■ **EXTRACTED TEXT**
# # #

Recent research, notably by Asifa Majid and her colleagues, has already transformed the Western-centric view and shown that cultures where coordination around smells plays an important role show a significantly richer set of olfactory verbal strategies.18^,^19 Languages such as Jahai, Lao, or Umpila feature rich, abstract vocabularies for smell—and users of these languages perform as well naming odors as they do naming colors.12^,^19 Similarly, in shared contexts, where speakers are both perceptually exposed to the same, limited number of smells, and share some priors on the likelihood of some smells or shared histories, it is possible that verbal strategies used by Western speakers are also doing well.20 Existing studies also show that, once provided with background information, individuals can converge better on their verbal descriptions.21
Crucially, the idea that olfactory language is poor has rarely been tested in fully interactive settings, where people actively try to communicate and collaborate through smell. Can olfactory communication succeed and let people achieve a collective benefit? This is the question we address by placing smell in paradigms of social calibration used in vision.1
Research on collective perceptual decision-making has shown that whether “two heads are better than one” is far from guaranteed—it critically depends on features of the task at hand and the interpersonal dynamics.22^,^23^,^24 A growing body of work has delineated the conditions under which collectives can outperform even the more accurate of their individual members.22^,^25^,^26 In vision, for instance, collaborative benefit emerges when individuals have similar levels of sensory sensitivity, allowing them to efficiently and meaningfully integrate their noisy judgments to achieve higher collective sensitivity.1 This principle has been extended beyond vision to domains such as numerical cognition27 and even medical image interpretation,25^,^28 demonstrating that the collective benefit can be achieved but is contingent. Previous works suggest that performance in joint sensory tasks is not solely a function of individual competence, but of similarity of competence, direct verbal communication,1^,^29 mutual calibration,22 and reasonable trust in the shared evidence30^,^31—a perspective we extend here to olfactory communication.
Some frictions and challenges for fitting olfaction into such sensory collaboration paradigms, some conceptual and some methodological, still need to be addressed upfront. Despite advances in AI-based models predicting perceptual outcomes from molecular structure for single odorants, olfactory perception remains strikingly individual. Inter-rater agreement is consistently found to be low, from older to more recent techniques.32^,^33 Even in the domain of odor pleasantness, often considered the most primary and universal dimension of olfactory experience,34 individual variability persists. Molecular identity explains approximately 41% of the variance in pleasantness ratings, but individual differences still account for 54%, with culture contributing just 6%.35 These individual differences are shaped by factors ranging from genetic variation in olfactory receptors,36 to personal experience, affective associations, and general attitudes toward smell.37
The chemical and neural basis of smell reinforces this individuality. Unlike color vision, where most individuals share the same three photoreceptors, enabling straightforward perceptual matching and from there conceptual and linguistic matching, olfaction involves hundreds of receptor types and millions of potential odorant-receptor interactions.20 If each person expresses a unique subset of functional receptors or plasticity, this would make one’s perceptual “odor palette” fundamentally distinct, highlighting the perhaps idiosyncratic and perhaps ineffable nature of olfactory experience. It is therefore important to get good grips on individual differences, and how they are matched, at least at abilities levels, when testing olfaction in a social context.

# # #

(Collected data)
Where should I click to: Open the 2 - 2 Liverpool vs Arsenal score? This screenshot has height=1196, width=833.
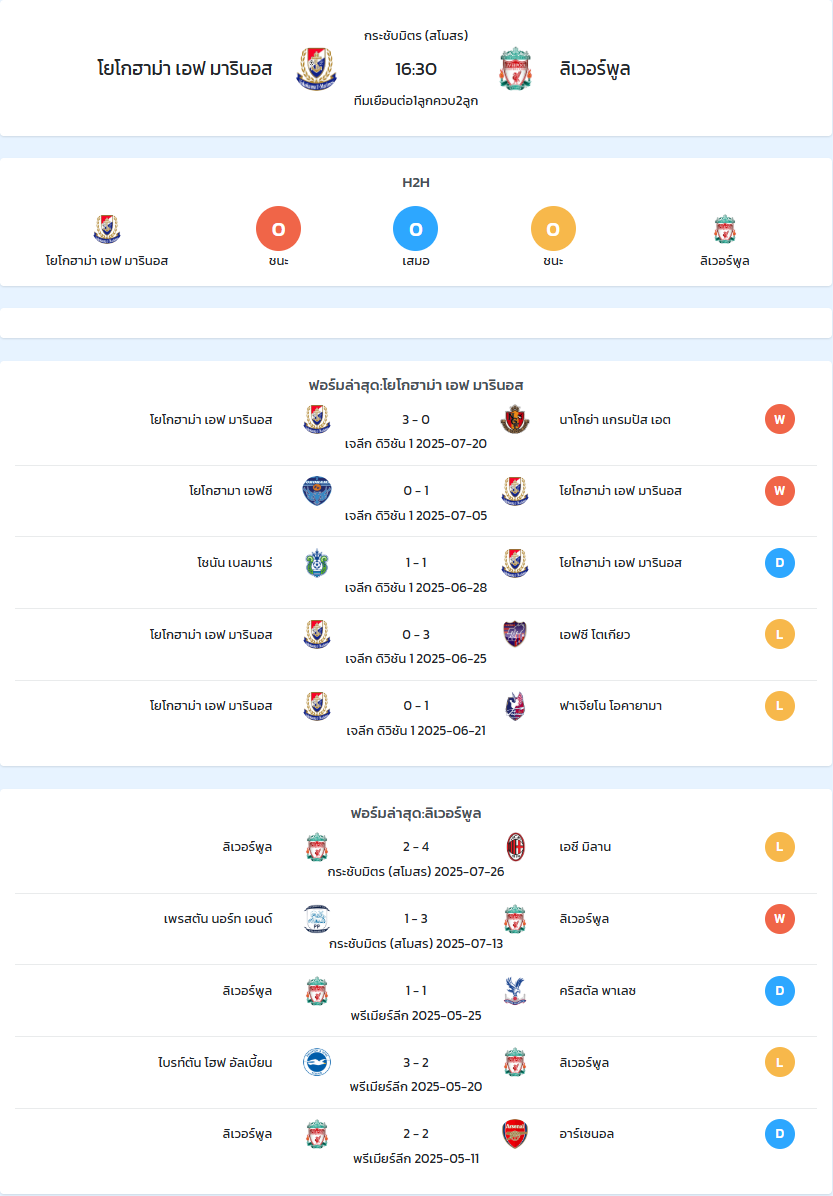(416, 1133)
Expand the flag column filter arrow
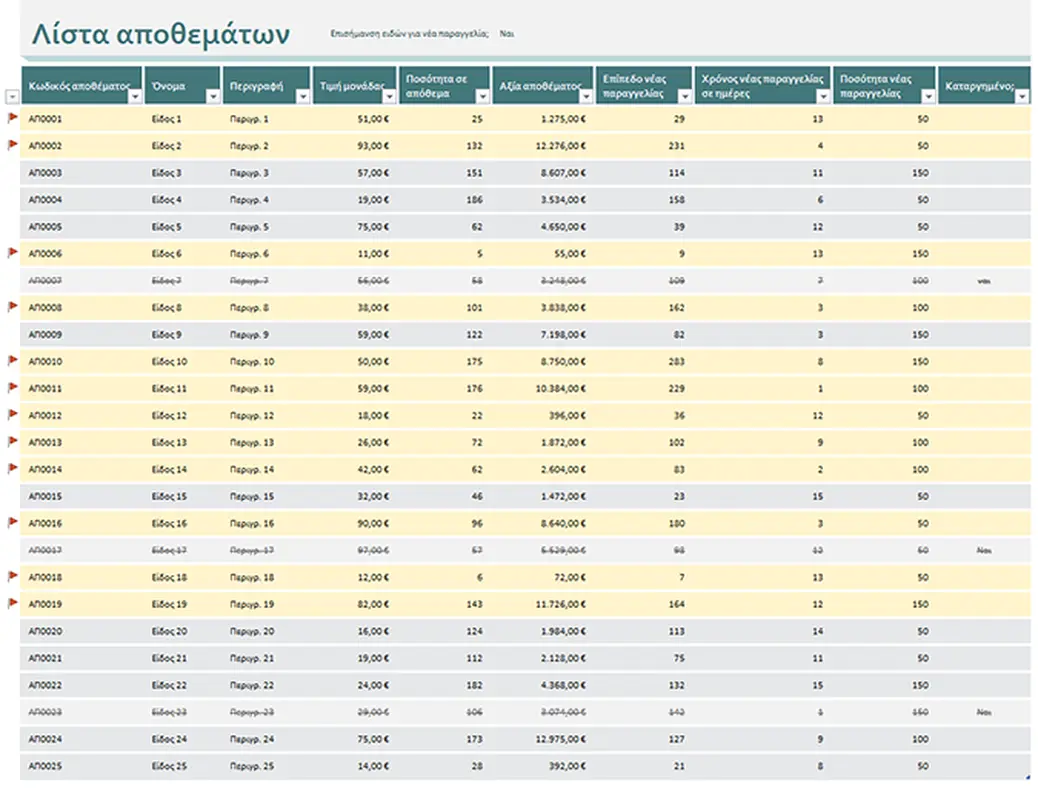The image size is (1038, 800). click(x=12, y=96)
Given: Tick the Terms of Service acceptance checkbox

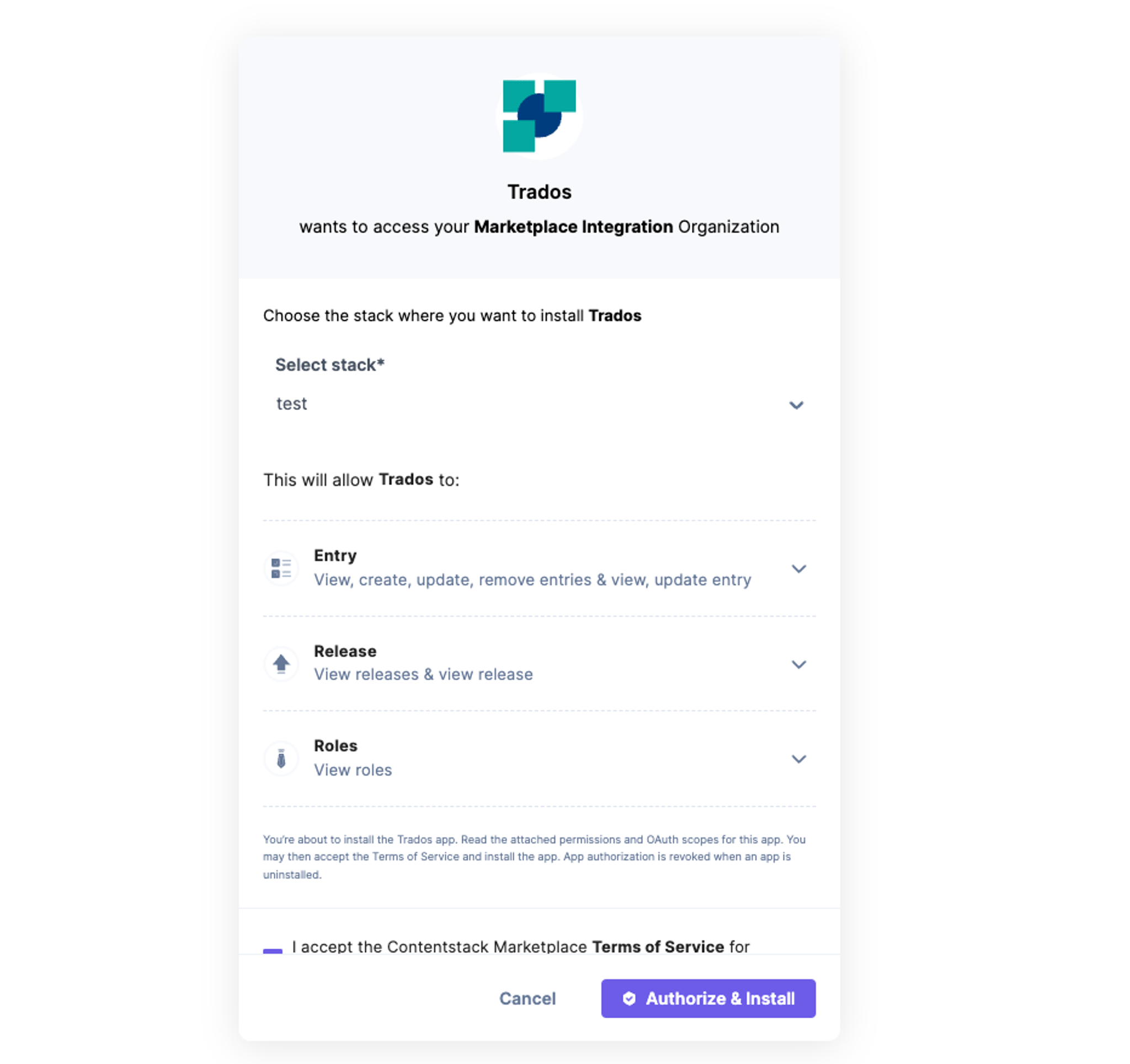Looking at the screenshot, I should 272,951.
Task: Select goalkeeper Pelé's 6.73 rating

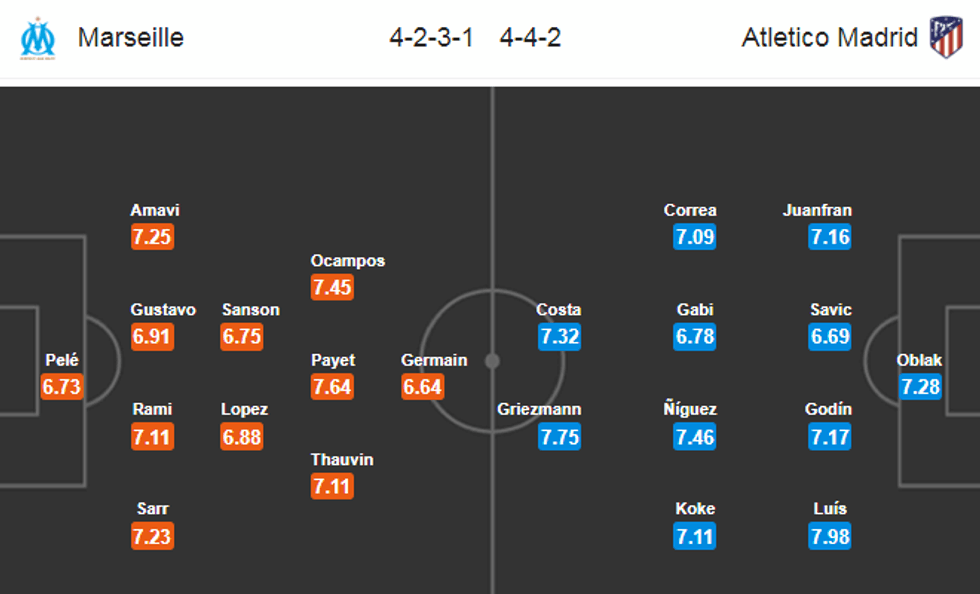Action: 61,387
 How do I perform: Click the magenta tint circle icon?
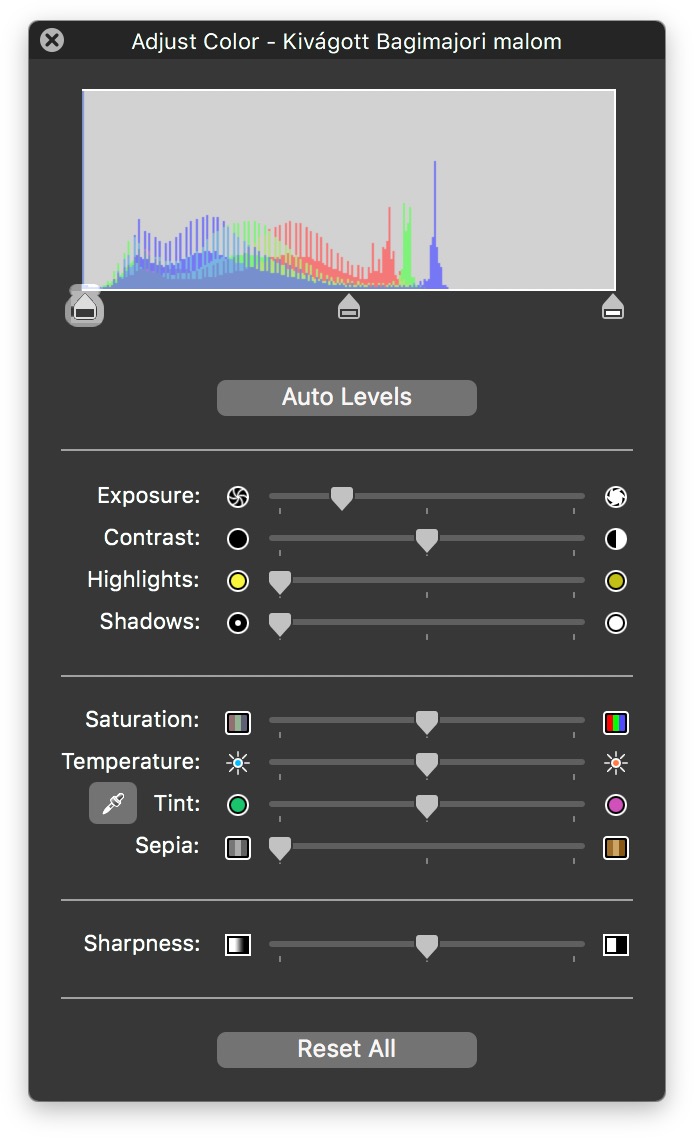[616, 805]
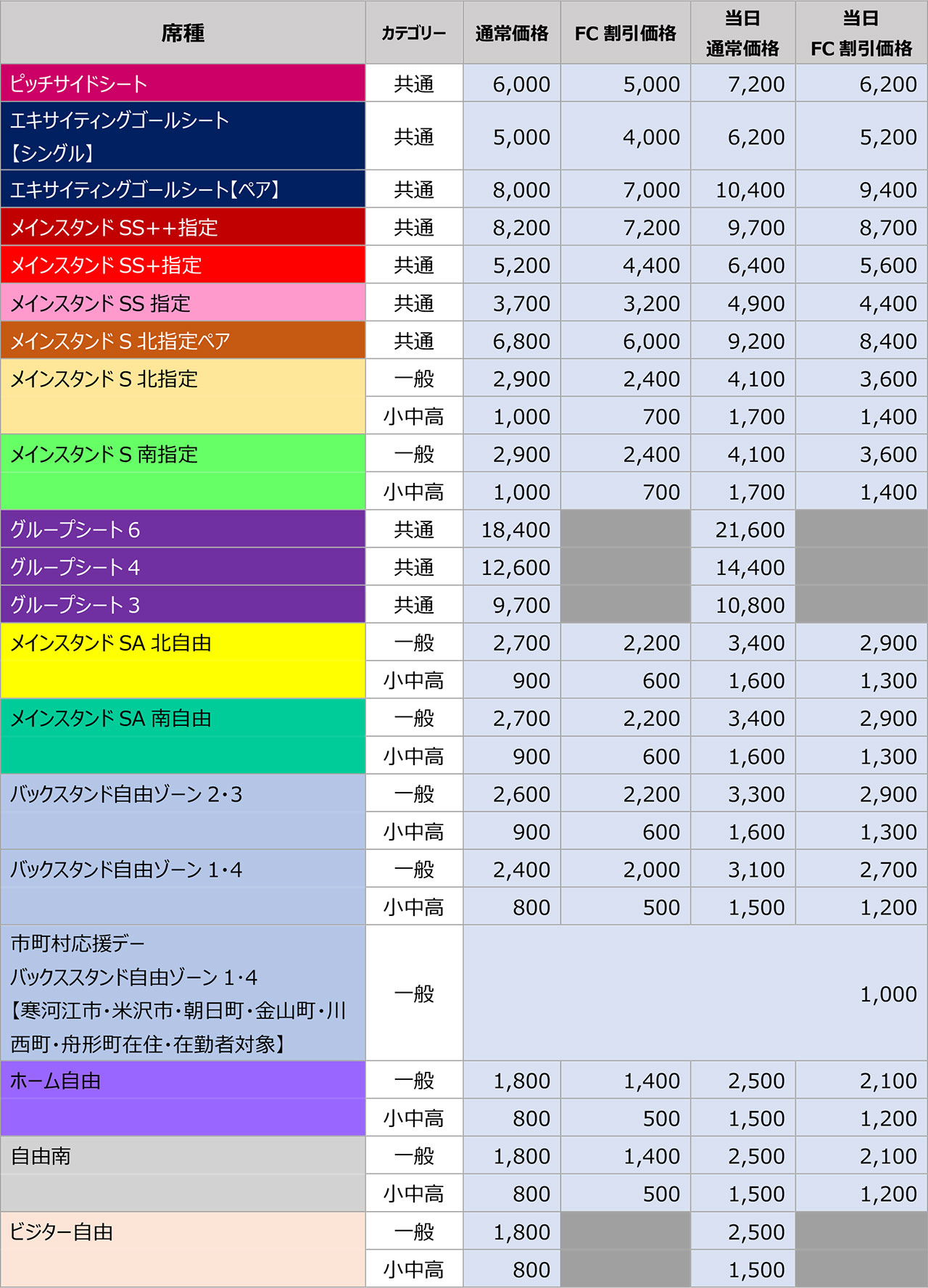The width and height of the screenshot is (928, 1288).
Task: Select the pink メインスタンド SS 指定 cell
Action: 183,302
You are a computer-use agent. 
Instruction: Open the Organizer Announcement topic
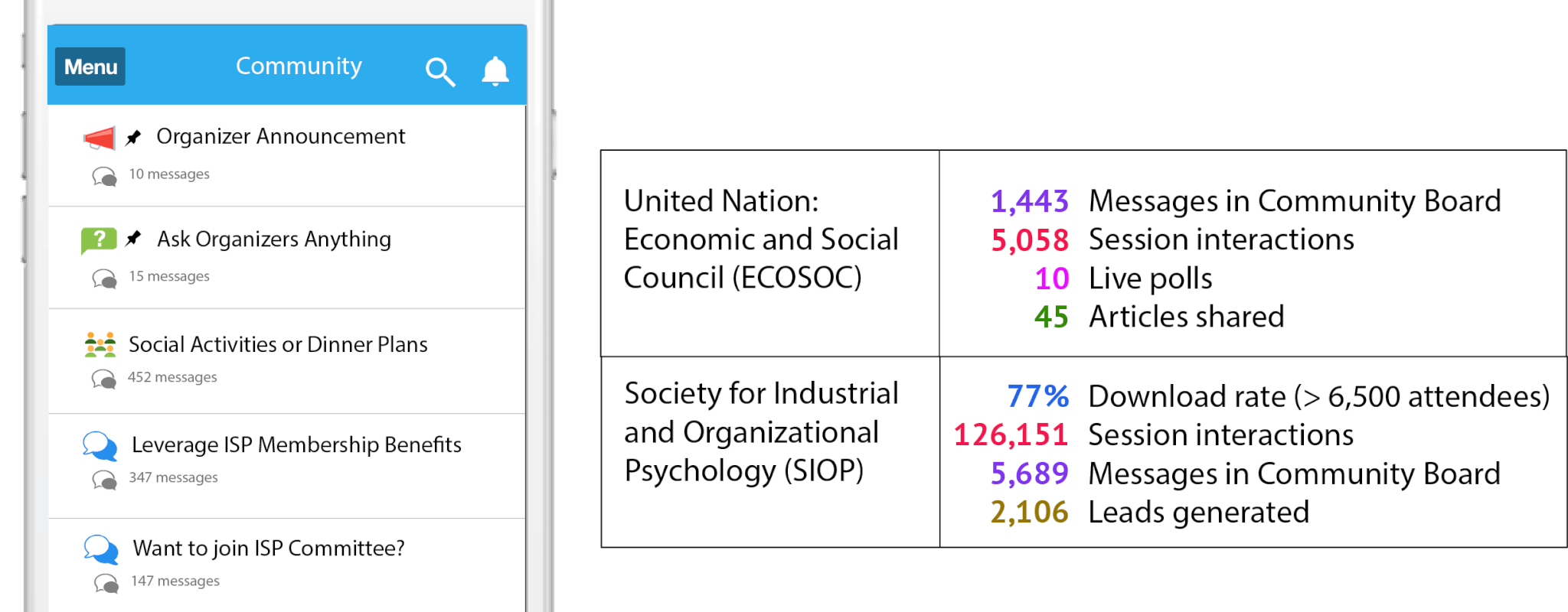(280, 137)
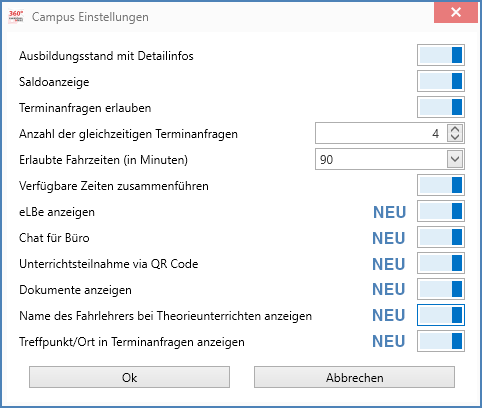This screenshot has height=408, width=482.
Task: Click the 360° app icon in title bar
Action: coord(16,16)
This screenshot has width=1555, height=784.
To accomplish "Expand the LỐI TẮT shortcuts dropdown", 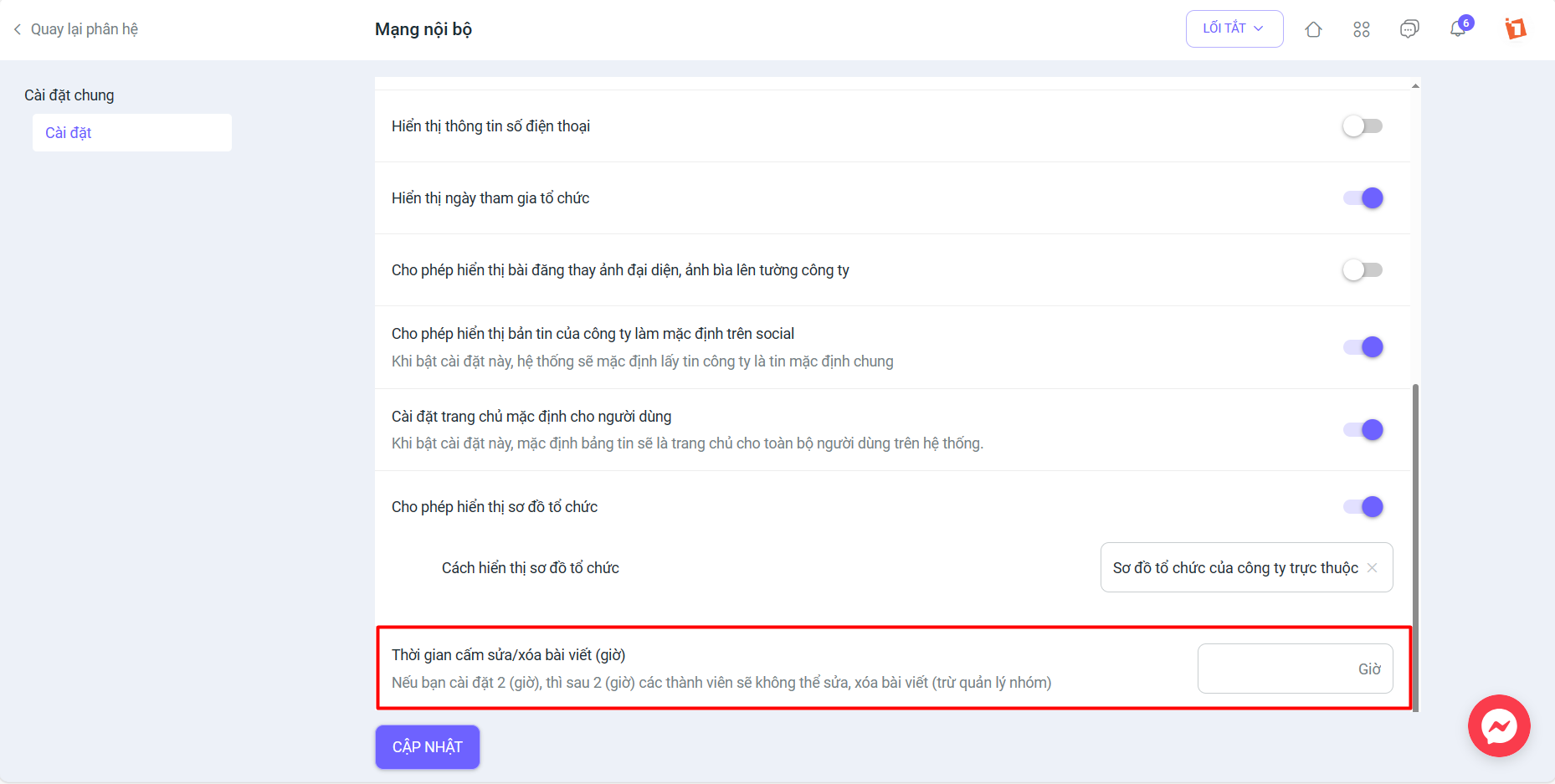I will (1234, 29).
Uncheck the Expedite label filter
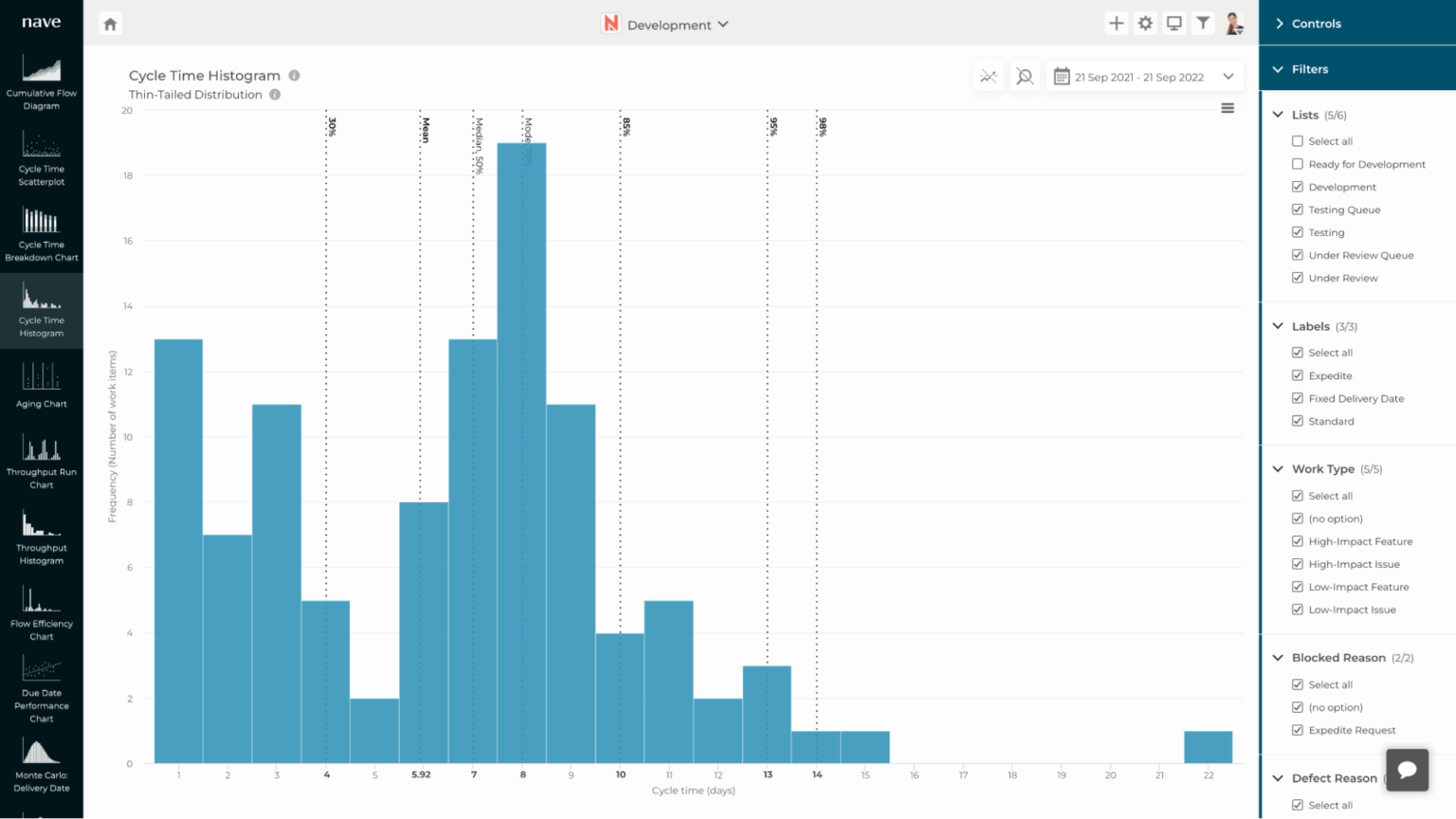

# # #

■ **WHAT YOU WILL DO**
1. In the olfaction passage, what share of the variance in odor pleasantness ratings does molecular identity explain?
2. Render this sentence from the olfaction passage in French: "The chemical and neural basis of smell reinforces this individuality."
3. Go on with the olfaction passage, starting after its final sentence.
These records have no connection to the olfaction passage.

■ **RESULTS IN ORDER**
1. Approximately 41%.

2. Les bases chimiques et neuronales de l'odorat renforcent cette individualité.

3.
From a methodological perspective, olfactory psychophysics is much less often done in cognitive science laboratories, even those looking at cross-sensory comparisons. We have to recognize that doing olfactory psychophysics properly is much harder in difficulty because olfaction does not work like vision or audition where well-known engineering principles of signal decomposition (e.g., Fourier transformation into spatial and temporal frequency) have long been recognized to code perceptual features such as contrast, orientation, motion, frequency, or intensity.
Unlike visual or auditory stimuli, repeated exposure to similar smells leads to rapid adaptation or habituation, and odors can linger in the environment, compromising stimulus control.38^,^39 To work around these issues, we draw on standardized methods from clinical olfactory testing, using localized delivery systems such as odor pens or encapsulated scents.40 These recent tools allow for precise, repeatable presentation of odors while minimizing cross-trial contamination—enabling us to systematically evaluate olfactory performance in a socially shared context.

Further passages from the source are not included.